It’s the summer of 1966.
Seymour Papert, a South African mathematician and computer scientist, has just joined the Artificial Intelligence group at MIT. Next year, he will co-invent the programming language LOGO. But for now, he’s doing something he thinks is much simpler along with his colleague Marvin Minsky: assigning the Summer Vision Project to undergrads.
The aim of the project is to build a system that can analyze a scene and identify objects in it — ‘a real landmark in the development of pattern recognition’.
So the vast, puzzling field of computer vision that research scientists and tech giants are still trying to decode was first thought to be simple enough for an undergraduate summer project by the very people who pioneered artificial intelligence.
The challenge of building a broad visual system turned out to be rather trickier than Papert expected. And it’s still proving difficult, despite all our advances in technology.
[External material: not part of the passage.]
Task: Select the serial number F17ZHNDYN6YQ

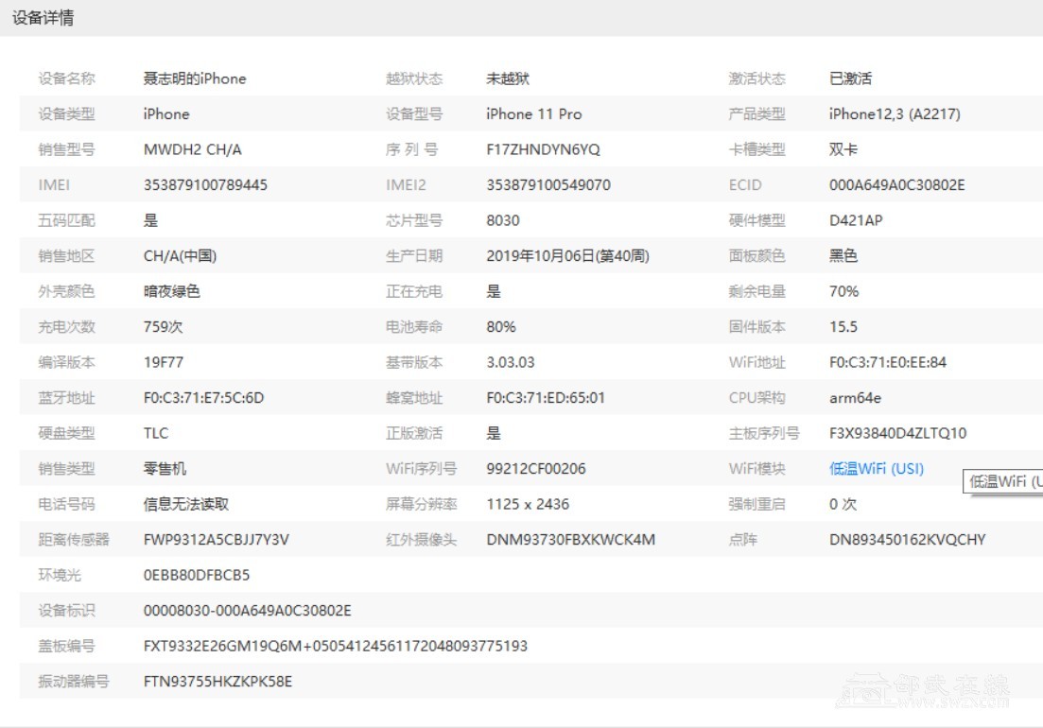Action: pos(543,149)
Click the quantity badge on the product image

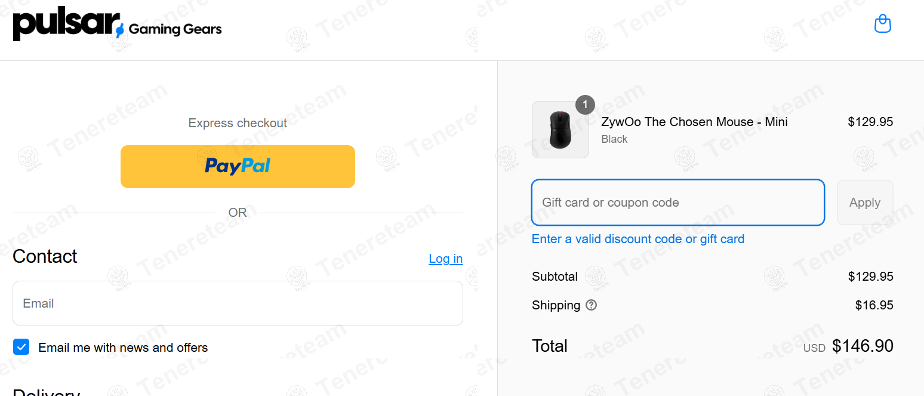[585, 105]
Visual AI is a tough nut to crack
Computer vision is not just a way to convert pictures to pixels, and it can’t make sense of a picture just from its pixels. It’s the ability of a machine to take a step back and interpret the big picture that those pixels represent. And that’s much harder than we think it is.
For instance, when we see a picture of a model wearing a dress, we automatically identify which part of the body we’re looking at and from which angle. We can figure out lighting conditions. We may even be able to judge the color and texture of the clothes based on shadows, highlights and color temperature.
(Every image in a catalog is different — backgrounds, pose, lighting, positions, and even image quality can all change. A nightmare for a computer. Images from Voonik.com.)
Show the same picture to a computer that’s been trained to identify only people and clothing, and it can easily get sidetracked with shadows, or even fail if a reference it’s been trained to identify is missing or hard to separate from other elements — for instance, if there’s a decorative gold pattern on the wall directly behind the model that’s similar to the gold embroidery on her dress.
Or it will, of course, spectacularly fall apart if you switch the photo with one of T.Rex battling King Kong, because it has no clue what a dinosaur or a giant gorilla looks like.
Computer vision is extremely good at doing specifically defined tasks. But human vision is holistic and can interpret a wide range of things that it detects, something we’re yet to crack with AI. Because tasks that seem easy to us, aren’t quite as simple to model for a computer system.
As one of our data scientists observed:
But developing even a fraction of that ability can drastically change the way we interact with technology. Terry Winograd, a computer science professor at Stanford, in his book ‘Understanding Computers and Cognition: A New Foundation for Design’ said,
“In working with people we establish domains of conversation in which our common pre-understanding lets us communicate with a minimum of words and conscious effort. If machines could understand in the same way people do, interactions with computers would be equally transparent.”
That kind of transparency translates into a cornucopia of use cases in business and tech. And the upshot with these applications is that people don’t have to overcome the barrier of understanding how a system works before they can use it.
Robot store assistants could behave as naturally as their human counterparts. Conversational bots may seem more like a person you talk to over the phone everyday. And web applications may be so specifically tailored to you, that you don’t need to navigate anywhere when you login. What you need will be on the first page.
But we aren’t there yet. For years, the technology has been employed to do a very particular set of highly complex tasks. Recent amazing successes in CV on tests such as the imageNet competition show that AI in tech is moving forward quickly. But it also needs a different set of skills to make computer vision easily accesible to millions of regular people doing regular things like shopping, booking tickets, ordering meals and making appointments.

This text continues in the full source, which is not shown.